┌──

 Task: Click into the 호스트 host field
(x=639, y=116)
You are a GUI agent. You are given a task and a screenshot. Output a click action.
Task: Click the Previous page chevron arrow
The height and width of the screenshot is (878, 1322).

└──

_What is being asked_. Say the number of lines above that include "screenshot", and only that.

_Response_. 2